Connaughton’s emergence will indeed hinge a lot on offensive production. When on the court, he is very fluent in Coach Bud’s system, and good at finding open spots on the perimeter and via backdoor cuts. He’s a solid, if unspectacular, spot up sniper; a 35% shooter from distance over his career. He is also a sneaky-quick attacker of the basket. You wouldn’t think of it by looking at the 6'5" guard, but the man can dunk with the best at his position.
Elite three-point shooting and hard attacks to the basket were something the Bucks consistently got from Brogdon, and if Connaughton can continue to improve on what he already brought to the squad last year, he will undoubtedly be a bigger part of this team.
On the defensive end, Connaughton can struggle at times. We all know how athletic the guards in this league are, and I think Connaughton would admit there are some players out there that are just flat out quicker than him. The Bucks were the top defensive unit in the association last season, but at times that may have been due to Connaughton being on the bench.
However, this is not to say Connaughton is a hopelessly bad defender; far from it, in fact. What he may lack in quickness, he makes up for in aggressiveness and savviness. Connaughton quietly had 33 steals and 25 blocks last season, both of which were career highs. He can often be seen making plays like this - plays that not many other two-guards in this league can make consistently.
Don’t sleep on Planet Pat as a rebounder either; he averaged nearly 10 rebounds per 100 possessions last season. The defense can still use some improvement (especially when using Brogdon as the measuring stick), but if Connaughton can start to play more consistently on that end, he will be on the floor more frequently as a key player for the Bucks.

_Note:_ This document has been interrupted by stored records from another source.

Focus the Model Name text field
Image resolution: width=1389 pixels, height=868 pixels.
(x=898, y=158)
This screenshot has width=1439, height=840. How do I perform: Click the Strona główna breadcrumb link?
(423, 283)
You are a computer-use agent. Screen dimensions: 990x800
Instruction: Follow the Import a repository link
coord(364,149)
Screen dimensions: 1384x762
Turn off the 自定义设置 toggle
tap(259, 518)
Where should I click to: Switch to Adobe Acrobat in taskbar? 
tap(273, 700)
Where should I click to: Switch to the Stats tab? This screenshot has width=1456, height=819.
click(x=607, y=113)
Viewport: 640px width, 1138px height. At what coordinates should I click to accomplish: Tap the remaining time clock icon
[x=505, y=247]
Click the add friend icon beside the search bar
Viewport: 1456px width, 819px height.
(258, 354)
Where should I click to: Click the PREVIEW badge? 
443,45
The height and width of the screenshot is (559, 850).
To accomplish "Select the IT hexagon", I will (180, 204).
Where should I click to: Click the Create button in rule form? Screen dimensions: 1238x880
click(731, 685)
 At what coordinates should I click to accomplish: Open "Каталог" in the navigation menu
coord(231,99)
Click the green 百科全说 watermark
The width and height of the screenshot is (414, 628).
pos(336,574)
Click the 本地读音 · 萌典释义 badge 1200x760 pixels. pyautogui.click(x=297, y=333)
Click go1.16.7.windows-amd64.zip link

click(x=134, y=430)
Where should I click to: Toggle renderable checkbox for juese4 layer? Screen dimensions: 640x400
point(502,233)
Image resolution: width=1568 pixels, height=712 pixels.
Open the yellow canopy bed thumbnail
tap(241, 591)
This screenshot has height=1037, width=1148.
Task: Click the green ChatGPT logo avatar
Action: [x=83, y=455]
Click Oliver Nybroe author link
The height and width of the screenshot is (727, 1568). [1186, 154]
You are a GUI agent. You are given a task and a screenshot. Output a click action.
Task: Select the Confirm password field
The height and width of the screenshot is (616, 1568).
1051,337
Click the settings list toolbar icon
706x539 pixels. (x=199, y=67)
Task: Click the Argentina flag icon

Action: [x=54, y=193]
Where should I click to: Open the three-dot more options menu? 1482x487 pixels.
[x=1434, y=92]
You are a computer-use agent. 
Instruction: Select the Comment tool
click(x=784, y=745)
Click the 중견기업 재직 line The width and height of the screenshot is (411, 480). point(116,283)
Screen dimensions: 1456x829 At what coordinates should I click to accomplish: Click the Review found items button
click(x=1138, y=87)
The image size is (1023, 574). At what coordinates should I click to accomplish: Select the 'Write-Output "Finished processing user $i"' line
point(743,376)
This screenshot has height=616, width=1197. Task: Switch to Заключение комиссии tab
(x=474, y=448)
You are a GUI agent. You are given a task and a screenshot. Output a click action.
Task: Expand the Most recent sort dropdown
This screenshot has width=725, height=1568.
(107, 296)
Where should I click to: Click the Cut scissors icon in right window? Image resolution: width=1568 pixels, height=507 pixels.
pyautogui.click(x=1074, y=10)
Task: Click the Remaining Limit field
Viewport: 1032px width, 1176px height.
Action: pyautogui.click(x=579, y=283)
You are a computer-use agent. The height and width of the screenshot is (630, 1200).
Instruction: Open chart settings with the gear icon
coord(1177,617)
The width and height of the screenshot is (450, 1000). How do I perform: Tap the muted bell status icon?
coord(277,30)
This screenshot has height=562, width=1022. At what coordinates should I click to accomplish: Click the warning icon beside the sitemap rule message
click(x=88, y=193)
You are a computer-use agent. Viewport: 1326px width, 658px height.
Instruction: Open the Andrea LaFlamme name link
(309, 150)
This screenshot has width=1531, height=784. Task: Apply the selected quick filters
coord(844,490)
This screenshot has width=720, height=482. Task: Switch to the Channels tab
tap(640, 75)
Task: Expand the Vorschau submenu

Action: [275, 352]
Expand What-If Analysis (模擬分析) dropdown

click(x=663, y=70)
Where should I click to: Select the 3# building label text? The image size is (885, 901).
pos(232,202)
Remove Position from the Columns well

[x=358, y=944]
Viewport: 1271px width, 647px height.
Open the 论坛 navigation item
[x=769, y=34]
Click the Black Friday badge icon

Connaughton is, simply, the player every championship team needs. He is a great locker room guy, a savvy player, and an underrated athlete. He can contribute in every facet of the game and is quite skilled in multiple areas. With continued offensive development and a fair bit of improvement on the defensive side of the ball, Connaughton will make the jump from role player to 6MOTY candidate for a team that could be playing well into June.